I have a pandas data frame that looks like this:
Group ImportedFrom Item SomeDate
X Switzerland A 1/4/2021
X US A 2/1/2021
Y US B 2/2/2021
Y US C 3/1/2021
Y US C
X China D
I need to only remove rows where someDate is null/empty, only if the unique combination of "ImpotedFrom" & "Group" appears at least once in the dataframe.
The final result should look something like this:
Group ImportedFrom Item SomeDate
X Switzerland A 1/4/2021
X US A 2/1/2021
Y US B 2/2/2021
Y US C 3/1/2021
X China D
In this e.g., the 5th row was removed (as the combination of US concatenated with Group X appears more than once, and someDate is null). The last row is retained because China (Group X) only appears once in the entire dataframe though someDate is null.

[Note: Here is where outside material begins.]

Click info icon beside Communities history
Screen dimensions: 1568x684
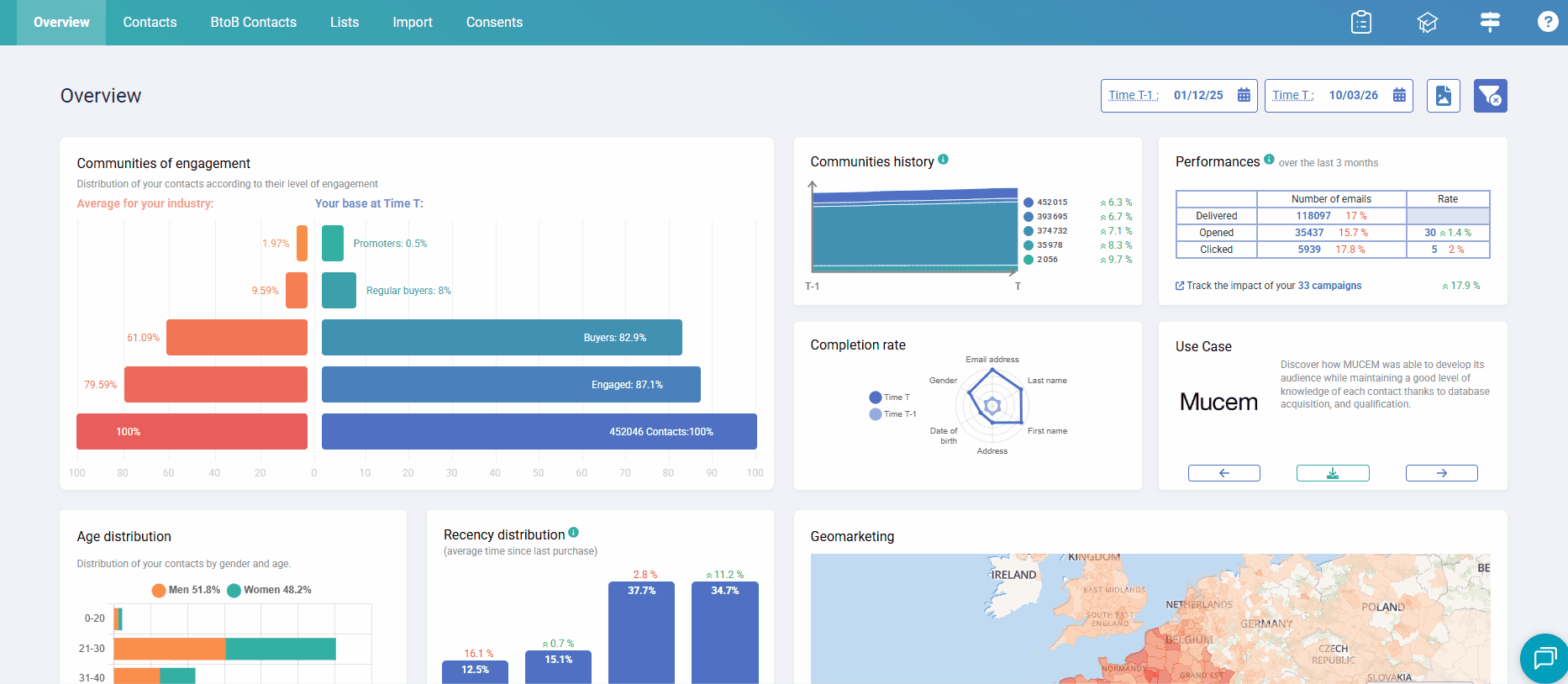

Would appreciate any help on this, thanks!
CodePudding user response:
You can use drop_duplicates
Check my answer :
import numpy as np
import pandas as pd
data = {
'Group':['X', 'X', 'Y','Y','Y','X'],
'ImportedFrom':['Switzerland', 'US', 'US', 'US', 'US', 'China'],
'Item':['A', 'A' , 'B','C','C','D'],
'SomeDate':['1/4/2021', '2/1/2021' , '2/1/2021','3/1/2021', '',''],
}
# Create the data frame
df = pd.DataFrame(data)
df1 = df.drop_duplicates(subset=['ImportedFrom','Item'])
print(df1)
Output :
Group ImportedFrom Item SomeDate
0 X Switzerland A 1/4/2021
1 X US A 2/1/2021
2 Y US B 2/1/2021
3 Y US C 3/1/2021
5 X China D
CodePudding user response:
# Normalize nulls
df = df.replace({None: np.nan, '': np.nan})
i = df.set_index(['Group', 'ImportedFrom', 'Item']).index
df = df[~(i.duplicated() & df['SomeDate'].isna())]
Output:
>>> df
Group ImportedFrom Item SomeDate
0 X Switzerland A 1/4/2021
1 X US A 2/1/2021
2 Y US B 2/2/2021
3 Y US C 3/1/2021
5 X China D NaN